Stored items from a collection
□ □ □ □ □ □ □

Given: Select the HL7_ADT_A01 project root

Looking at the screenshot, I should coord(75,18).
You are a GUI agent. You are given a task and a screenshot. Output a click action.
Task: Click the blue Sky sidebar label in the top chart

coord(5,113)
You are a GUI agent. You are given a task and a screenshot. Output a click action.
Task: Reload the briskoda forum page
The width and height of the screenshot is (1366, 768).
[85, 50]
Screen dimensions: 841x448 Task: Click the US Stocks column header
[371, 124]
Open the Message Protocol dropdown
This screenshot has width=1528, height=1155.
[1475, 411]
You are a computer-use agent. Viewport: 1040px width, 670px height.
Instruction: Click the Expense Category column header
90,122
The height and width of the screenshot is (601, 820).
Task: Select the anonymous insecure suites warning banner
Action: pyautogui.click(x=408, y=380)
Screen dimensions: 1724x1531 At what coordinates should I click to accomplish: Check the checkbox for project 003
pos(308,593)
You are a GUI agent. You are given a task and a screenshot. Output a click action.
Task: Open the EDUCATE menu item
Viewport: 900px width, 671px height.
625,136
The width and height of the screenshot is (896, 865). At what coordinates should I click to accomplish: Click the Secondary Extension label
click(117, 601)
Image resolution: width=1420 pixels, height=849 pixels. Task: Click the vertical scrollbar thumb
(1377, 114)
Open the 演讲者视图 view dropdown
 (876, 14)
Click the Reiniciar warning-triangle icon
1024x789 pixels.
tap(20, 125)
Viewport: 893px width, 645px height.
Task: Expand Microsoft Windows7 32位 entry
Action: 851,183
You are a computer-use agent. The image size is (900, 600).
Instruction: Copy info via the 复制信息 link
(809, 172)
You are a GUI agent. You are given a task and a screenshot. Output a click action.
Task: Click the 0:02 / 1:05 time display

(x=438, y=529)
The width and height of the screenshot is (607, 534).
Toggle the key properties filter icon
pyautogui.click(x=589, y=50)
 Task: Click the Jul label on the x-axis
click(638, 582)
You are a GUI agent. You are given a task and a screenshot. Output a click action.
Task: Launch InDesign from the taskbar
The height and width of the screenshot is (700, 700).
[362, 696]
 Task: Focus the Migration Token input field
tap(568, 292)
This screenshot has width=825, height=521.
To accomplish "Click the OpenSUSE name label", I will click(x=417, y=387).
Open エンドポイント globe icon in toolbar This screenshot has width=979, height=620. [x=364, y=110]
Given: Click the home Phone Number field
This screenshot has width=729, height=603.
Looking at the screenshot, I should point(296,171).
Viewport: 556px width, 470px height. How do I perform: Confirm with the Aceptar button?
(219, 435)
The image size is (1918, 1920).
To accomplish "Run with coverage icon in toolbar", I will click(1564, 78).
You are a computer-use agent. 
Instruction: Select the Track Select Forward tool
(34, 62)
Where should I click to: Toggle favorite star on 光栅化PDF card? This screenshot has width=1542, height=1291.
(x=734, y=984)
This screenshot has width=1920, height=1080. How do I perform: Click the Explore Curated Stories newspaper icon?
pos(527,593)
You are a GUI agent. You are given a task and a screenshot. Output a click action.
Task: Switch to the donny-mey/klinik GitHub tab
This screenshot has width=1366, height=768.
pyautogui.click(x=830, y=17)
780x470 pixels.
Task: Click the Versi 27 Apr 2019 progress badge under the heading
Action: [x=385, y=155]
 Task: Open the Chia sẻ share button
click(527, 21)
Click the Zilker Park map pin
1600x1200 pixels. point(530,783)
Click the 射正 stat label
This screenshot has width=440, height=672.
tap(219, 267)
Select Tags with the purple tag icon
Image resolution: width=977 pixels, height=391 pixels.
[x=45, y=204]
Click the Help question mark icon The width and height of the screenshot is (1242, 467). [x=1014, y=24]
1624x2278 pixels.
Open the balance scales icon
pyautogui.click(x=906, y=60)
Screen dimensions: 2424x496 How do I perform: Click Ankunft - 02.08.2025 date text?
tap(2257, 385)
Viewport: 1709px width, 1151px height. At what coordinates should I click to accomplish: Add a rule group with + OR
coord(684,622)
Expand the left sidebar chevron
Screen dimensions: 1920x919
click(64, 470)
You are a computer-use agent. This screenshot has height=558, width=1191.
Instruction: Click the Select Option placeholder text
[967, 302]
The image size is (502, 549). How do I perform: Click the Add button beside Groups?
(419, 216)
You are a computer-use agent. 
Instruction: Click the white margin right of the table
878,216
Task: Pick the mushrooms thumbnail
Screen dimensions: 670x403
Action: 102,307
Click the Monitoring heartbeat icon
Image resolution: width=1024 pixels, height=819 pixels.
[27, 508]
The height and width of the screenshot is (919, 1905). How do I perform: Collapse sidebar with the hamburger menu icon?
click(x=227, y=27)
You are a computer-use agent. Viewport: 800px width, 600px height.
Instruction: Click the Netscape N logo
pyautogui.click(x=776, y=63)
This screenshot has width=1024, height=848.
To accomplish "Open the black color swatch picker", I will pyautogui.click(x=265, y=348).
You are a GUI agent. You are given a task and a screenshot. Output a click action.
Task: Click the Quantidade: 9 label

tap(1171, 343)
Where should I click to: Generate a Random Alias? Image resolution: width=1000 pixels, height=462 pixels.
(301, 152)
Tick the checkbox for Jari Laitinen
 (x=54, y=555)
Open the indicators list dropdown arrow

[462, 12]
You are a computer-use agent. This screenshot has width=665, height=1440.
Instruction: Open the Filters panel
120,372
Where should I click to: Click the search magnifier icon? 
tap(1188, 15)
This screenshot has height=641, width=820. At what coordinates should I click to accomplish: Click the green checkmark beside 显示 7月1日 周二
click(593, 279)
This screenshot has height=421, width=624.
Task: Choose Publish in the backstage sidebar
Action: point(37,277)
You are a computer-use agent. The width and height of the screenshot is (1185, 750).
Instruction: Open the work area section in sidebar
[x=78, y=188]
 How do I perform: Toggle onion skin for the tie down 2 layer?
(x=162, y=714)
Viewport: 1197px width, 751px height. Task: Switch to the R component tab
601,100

□ □ □ □ □ □ □

**What you are asked to do**
In this exercise, repeat the entries above verbatim.

**Output for this task**
Given: Select the HL7_ADT_A01 project root

Looking at the screenshot, I should coord(75,18).
You are a GUI agent. You are given a task and a screenshot. Output a click action.
Task: Click the blue Sky sidebar label in the top chart

coord(5,113)
You are a GUI agent. You are given a task and a screenshot. Output a click action.
Task: Reload the briskoda forum page
The width and height of the screenshot is (1366, 768).
[85, 50]
Screen dimensions: 841x448 Task: Click the US Stocks column header
[371, 124]
Open the Message Protocol dropdown
This screenshot has width=1528, height=1155.
[1475, 411]
You are a computer-use agent. Viewport: 1040px width, 670px height.
Instruction: Click the Expense Category column header
90,122
The height and width of the screenshot is (601, 820).
Task: Select the anonymous insecure suites warning banner
Action: pyautogui.click(x=408, y=380)
Screen dimensions: 1724x1531 At what coordinates should I click to accomplish: Check the checkbox for project 003
pos(308,593)
You are a GUI agent. You are given a task and a screenshot. Output a click action.
Task: Open the EDUCATE menu item
Viewport: 900px width, 671px height.
625,136
The width and height of the screenshot is (896, 865). At what coordinates should I click to accomplish: Click the Secondary Extension label
click(117, 601)
Image resolution: width=1420 pixels, height=849 pixels. Task: Click the vertical scrollbar thumb
(1377, 114)
Open the 演讲者视图 view dropdown
 (876, 14)
Click the Reiniciar warning-triangle icon
1024x789 pixels.
tap(20, 125)
Viewport: 893px width, 645px height.
Task: Expand Microsoft Windows7 32位 entry
Action: 851,183
You are a computer-use agent. The image size is (900, 600).
Instruction: Copy info via the 复制信息 link
(809, 172)
You are a GUI agent. You are given a task and a screenshot. Output a click action.
Task: Click the 0:02 / 1:05 time display

(x=438, y=529)
The width and height of the screenshot is (607, 534).
Toggle the key properties filter icon
pyautogui.click(x=589, y=50)
 Task: Click the Jul label on the x-axis
click(638, 582)
You are a GUI agent. You are given a task and a screenshot. Output a click action.
Task: Launch InDesign from the taskbar
The height and width of the screenshot is (700, 700).
[362, 696]
 Task: Focus the Migration Token input field
tap(568, 292)
This screenshot has width=825, height=521.
To accomplish "Click the OpenSUSE name label", I will click(x=417, y=387).
Open エンドポイント globe icon in toolbar This screenshot has width=979, height=620. [x=364, y=110]
Given: Click the home Phone Number field
This screenshot has width=729, height=603.
Looking at the screenshot, I should point(296,171).
Viewport: 556px width, 470px height. How do I perform: Confirm with the Aceptar button?
(219, 435)
The image size is (1918, 1920).
To accomplish "Run with coverage icon in toolbar", I will click(1564, 78).
You are a computer-use agent. 
Instruction: Select the Track Select Forward tool
(34, 62)
Where should I click to: Toggle favorite star on 光栅化PDF card? This screenshot has width=1542, height=1291.
(x=734, y=984)
This screenshot has width=1920, height=1080. How do I perform: Click the Explore Curated Stories newspaper icon?
pos(527,593)
You are a GUI agent. You are given a task and a screenshot. Output a click action.
Task: Switch to the donny-mey/klinik GitHub tab
This screenshot has width=1366, height=768.
pyautogui.click(x=830, y=17)
780x470 pixels.
Task: Click the Versi 27 Apr 2019 progress badge under the heading
Action: [x=385, y=155]
 Task: Open the Chia sẻ share button
click(527, 21)
Click the Zilker Park map pin
1600x1200 pixels. point(530,783)
Click the 射正 stat label
This screenshot has width=440, height=672.
tap(219, 267)
Select Tags with the purple tag icon
Image resolution: width=977 pixels, height=391 pixels.
[x=45, y=204]
Click the Help question mark icon The width and height of the screenshot is (1242, 467). [x=1014, y=24]
1624x2278 pixels.
Open the balance scales icon
pyautogui.click(x=906, y=60)
Screen dimensions: 2424x496 How do I perform: Click Ankunft - 02.08.2025 date text?
tap(2257, 385)
Viewport: 1709px width, 1151px height. At what coordinates should I click to accomplish: Add a rule group with + OR
coord(684,622)
Expand the left sidebar chevron
Screen dimensions: 1920x919
click(64, 470)
You are a computer-use agent. This screenshot has height=558, width=1191.
Instruction: Click the Select Option placeholder text
[967, 302]
The image size is (502, 549). How do I perform: Click the Add button beside Groups?
(419, 216)
You are a computer-use agent. 
Instruction: Click the white margin right of the table
878,216
Task: Pick the mushrooms thumbnail
Screen dimensions: 670x403
Action: 102,307
Click the Monitoring heartbeat icon
Image resolution: width=1024 pixels, height=819 pixels.
[27, 508]
The height and width of the screenshot is (919, 1905). How do I perform: Collapse sidebar with the hamburger menu icon?
click(x=227, y=27)
You are a computer-use agent. Viewport: 800px width, 600px height.
Instruction: Click the Netscape N logo
pyautogui.click(x=776, y=63)
This screenshot has width=1024, height=848.
To accomplish "Open the black color swatch picker", I will pyautogui.click(x=265, y=348).
You are a GUI agent. You are given a task and a screenshot. Output a click action.
Task: Click the Quantidade: 9 label

tap(1171, 343)
Where should I click to: Generate a Random Alias? Image resolution: width=1000 pixels, height=462 pixels.
(301, 152)
Tick the checkbox for Jari Laitinen
 (x=54, y=555)
Open the indicators list dropdown arrow

[462, 12]
You are a computer-use agent. This screenshot has width=665, height=1440.
Instruction: Open the Filters panel
120,372
Where should I click to: Click the search magnifier icon? 
tap(1188, 15)
This screenshot has height=641, width=820. At what coordinates should I click to accomplish: Click the green checkmark beside 显示 7月1日 周二
click(593, 279)
This screenshot has height=421, width=624.
Task: Choose Publish in the backstage sidebar
Action: point(37,277)
You are a computer-use agent. The width and height of the screenshot is (1185, 750).
Instruction: Open the work area section in sidebar
[x=78, y=188]
 How do I perform: Toggle onion skin for the tie down 2 layer?
(x=162, y=714)
Viewport: 1197px width, 751px height. Task: Switch to the R component tab
601,100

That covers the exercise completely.